We shall analyze this sentence briefly for the purpose of ascertaining, if possible, the literal meaning thereof within the usually accepted definitions of the language employed. “Therefor,” as used immediately following the word “compensation,” evidently refers back to the expression, “complete and finish said grading contract,” and must necessarily mean that Ercanbraek & Company shall have all compensation for “completing and finishing said grading contract.” The word “hereafter” means, “after this time; in future time.” The word “accrue,” when used as a verb, is defined by the 1904 edition of Webster’s International Dictionary as meaning, “to increase; to augment.” The Century Dictionary defines it, “to grow; increase; augment.” Soule, in the 1902 edition of his Dictionary of English Synonyms, gives the word “accrue,” when used as a verb, as synonymous with “result, proceed, come, arise, issue, follow, flow, ensue, be added, be derived, be gained, be got, come in, accumulate.” Black, in his Law Dictionary, defines the word “accruing” as meaning, “Inchoate, in process of maturing. That which will or may at a future time, ripen into a vested right, an available demand, or an existing cause of action.” In 1 *590Cyclopedia, 503, “accrue” is defined as meaning, “To arise; to grow to or to be added to; to occur.” See, also, 1 American and English Encyclopedia of Law, 479; 1 Words and Phrases Judicially Defined, 101.
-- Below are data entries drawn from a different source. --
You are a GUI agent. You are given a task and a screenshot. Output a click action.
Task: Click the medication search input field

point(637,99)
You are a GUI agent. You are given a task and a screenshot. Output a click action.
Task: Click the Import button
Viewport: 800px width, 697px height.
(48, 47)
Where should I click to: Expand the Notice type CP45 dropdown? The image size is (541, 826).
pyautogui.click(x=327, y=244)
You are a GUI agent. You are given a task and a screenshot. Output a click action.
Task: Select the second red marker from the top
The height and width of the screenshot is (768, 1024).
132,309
It will be seen from the foregoing definitions that the current and accepted meaning of the word “accruing” would be “resulting, arising, or augmenting.” While the word when used in the participial form — “accruing”—means something taking place in the present and at the very time the word is used, in this instance the contracting parties limited its operation, upon this contract, in modifying it by the word “hereafter,” an adverb of time, thereby restricting the compensation to be collected to that alone “accruing” after the execution of the contract. Therefore, the “accruing compensation” which respondents might recovér under this contract is that only which began “resulting or arising” after the execution of the contract.

The ten per cent which was withheld from time to time on the contract was constantly accumulating, and at the end of each month after the estimates were made by the engineer, that amount had been earned as fully and completely as had the ninety per cent which was payable, but was retained as a security for the completion of the contract. It is fair under the definition of this word to say that this ten per cent which was being retained was a constantly “accruing” indebtedness, which would finally “accrue” upon the completion of the contract. Yet, as before stated, Ercanbraek & Company’s right of recovery of such compensation was limited to that “accruing” in the future and impliedly denied to that which had been “accruing” up to the date of the contract.
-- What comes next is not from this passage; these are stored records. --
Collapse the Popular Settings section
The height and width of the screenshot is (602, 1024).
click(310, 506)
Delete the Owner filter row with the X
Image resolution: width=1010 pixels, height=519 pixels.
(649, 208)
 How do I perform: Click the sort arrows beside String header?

A somewhat similar judicial view has been taken of this word in the following authorities: Gross v. Partenheimer, 159 Pa. St. 556, 28 Atl. 370; Emerson v. Steamboat Shawans City, 10 Wis. 433; Strasser v. Staats, 35 N. Y. St. Rep. 789, 13 N. Y. Supp. 167; Richards v. Bellingham Bay Land Co., 54 Fed. 209, 4 C. C. A. 290.
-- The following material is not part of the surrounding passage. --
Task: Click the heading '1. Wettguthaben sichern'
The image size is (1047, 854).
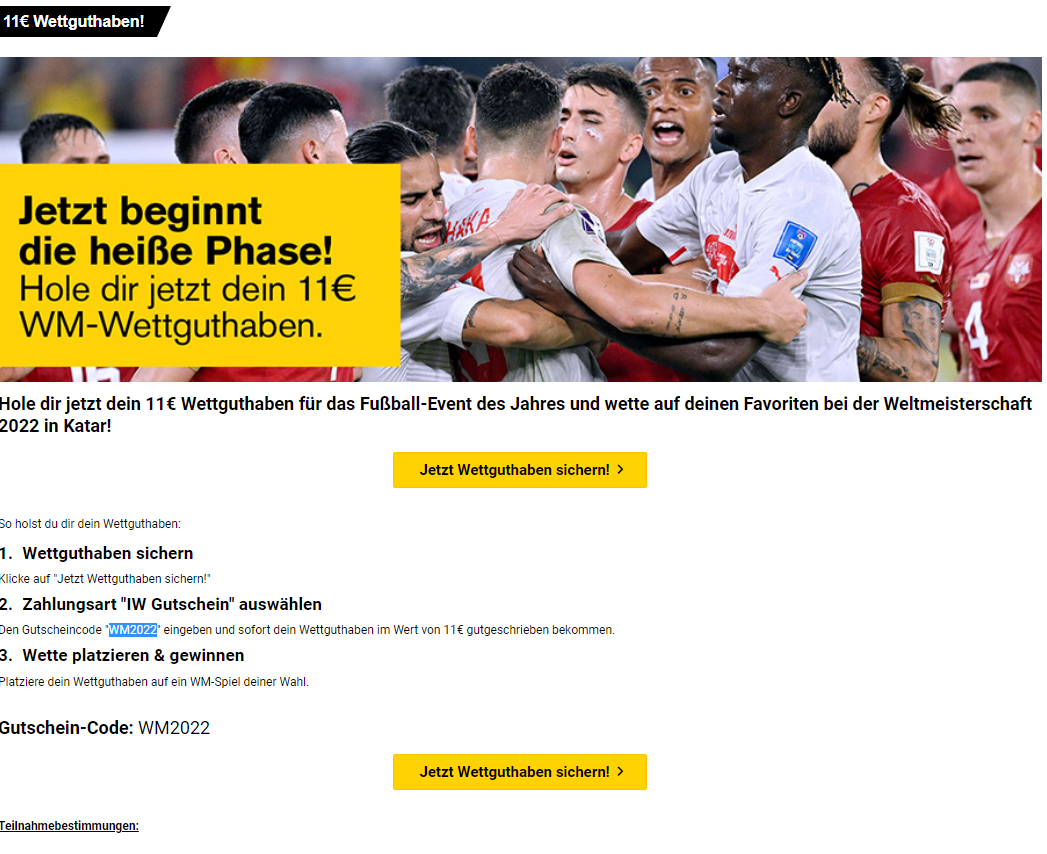Action: pyautogui.click(x=97, y=554)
Respondents in their petition for rehearing complain of the failure on the part of the court to consider their objection to the right of appellants to defend in this action on the grounds *591that appellants do not claim the money sued for themselves, but allege that it is owing to D. W. Catts & Sons & Co., or their assigns. There is no merit in this contention, for the reason that it was incumbent upon the plaintiffs to recover upon the strength of their own cause of action, and unless they are able to show that the defendants are indebted to them they cannot recover, and it makes no difference how much the appellants may be indebted to other persons for this service.

Petitioners also call our attention to the fact that they should not be held for the entire costs, since they were entitled to recover some judgment in the lower court upon any theory of the case. This appears to be true, but it did not lessen the necessity for the defendants appealing in order to correct the error committed against them by the trial court . in instructing the jury that the plaintiffs were entitled to recover the ten per cent retained as well for the work done by D. W. Catts & Sons & Co., as by the appellants. The question raised by respondents as to costs might, and probably will, appeal to the trial judge upon a further hearing in this ease in taxing costs, but here we only award the cost of the appeal, and with the costs of the lower court we have nothing to do on this appeal.

For the foregoing reasons the petition will be denied.

Stockslager, C. J., and Sullivan, J., concur.